Location: Hydrology and Remote Sensing LaboratoryTitle: Soil organic carbon and isotope composition response to topography and erosion in Iowa
|LI, X - University Of Maryland
|EFFLAND, W - US Department Of Agriculture (USDA)
Submitted to: Journal of Geophysical Research-Biogeosciences
Publication Type: Peer Reviewed Journal
Publication Acceptance Date: 10/9/2018
Publication Date: 11/2/2017
Citation: Li, X., McCarty, G.W., Karlen, D.L., Cambardella, C.A., Effland, W. 2017. Soil organic carbon and isotope composition response to topography and erosion in Iowa. Journal of Geophysical Research-Biogeosciences. 10(10):1657. https://doi.org/10.1029/2018JG004824.

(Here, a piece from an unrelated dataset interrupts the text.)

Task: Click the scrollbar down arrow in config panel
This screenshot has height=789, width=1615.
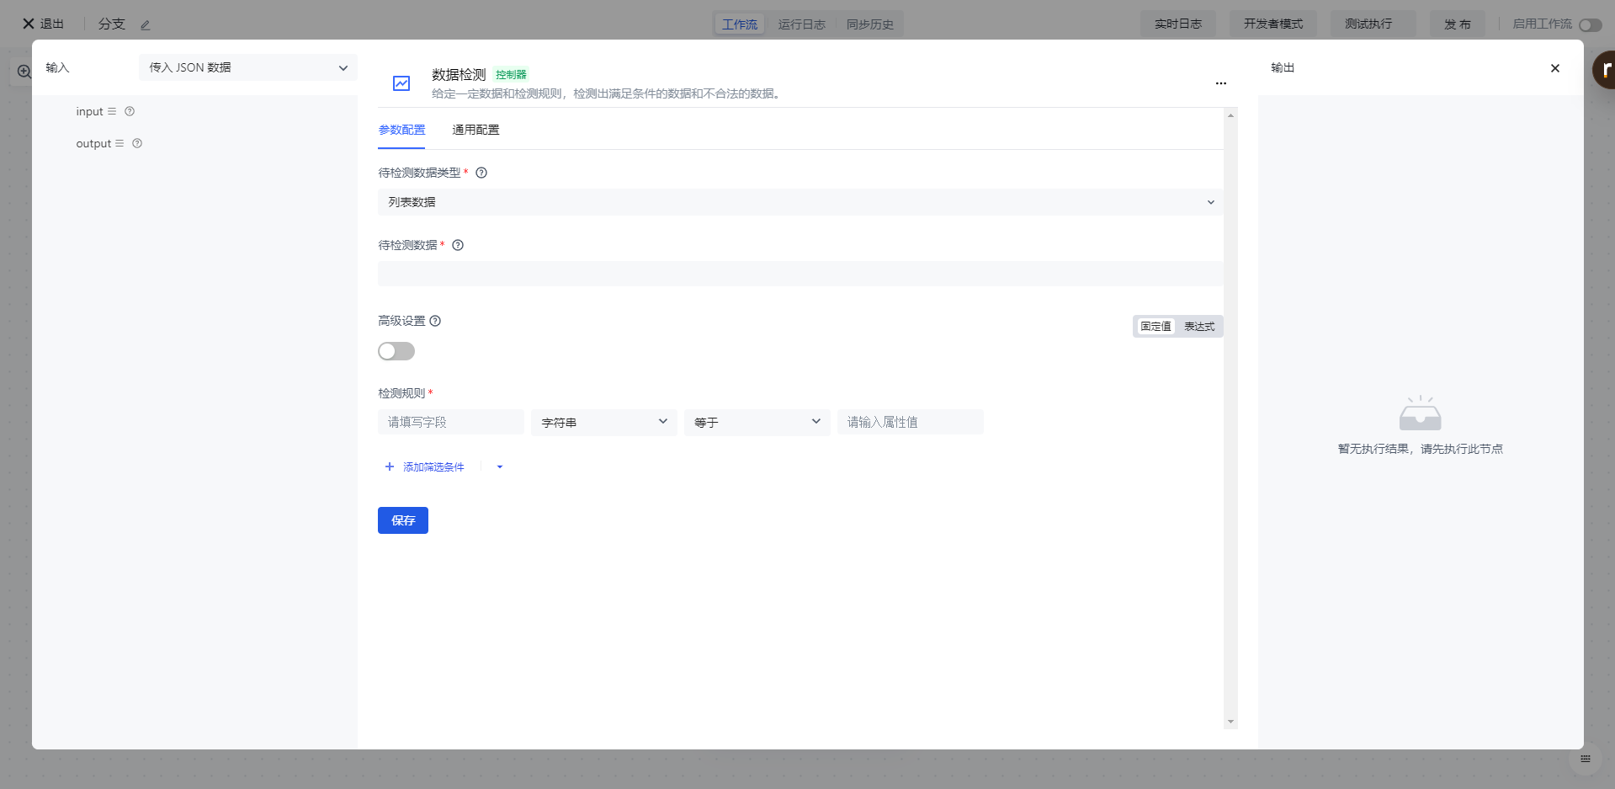Action: click(1230, 722)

Interpretive Summary: Soil is an important sink or reservoir for carbon (C) in the biosphere with approximately 60% of the C stocks stored as organic C (1550 billion tons). This means that the total soil C pool (2500 billion tons) is more than 3.3 times the size of the atmospheric C pool and 4.5 times greater than the biotic C pool. Certain plants like soybeans (i.e., C3 plants) fix atmospheric carbon in a different way than corn (i.e., C4 plants) which results in isotopic (13-C) signatures in the resulting carbon pools. Soil organic carbon (SOC) loss through erosion can degrade soil quality, reduce plant productivity, and increase erosion-induced carbon dioxide emissions. However, even with decreased productivity due to erosion, SOC burial at depositional sites may actually increase C sequestration at the landscape scale. There is an important need to better understand the impacts of agricultural tillage and associated erosion on carbon stocks in agricultural landscapes. A combined carbon isotope analysis (13-C), historic orthophoto interpretation, cesium (137-Cs) interpretation, and digital terrain analysis was used to quantify SOC dynamics and soil redistribution relationships and their response to landscape topography in an Iowa cropland field with a corn and soybean rotation. Both soil redistribution (erosion) and SOC density were highly correlated with topographic metrics, suggesting that topographic parameters drove the spatial variability in erosion and SOC. The resulting topography-based models captured more than 60% of the variance in 137-Cs inventory (a measure of erosion), SOC density, and C3-derived SOC density, but could not successfully predict C4-derived SOC density. Our results indicate that exploring C isotopes in response to soil erosion is important for understanding the fate of eroded SOC within a C3/C4 cropland.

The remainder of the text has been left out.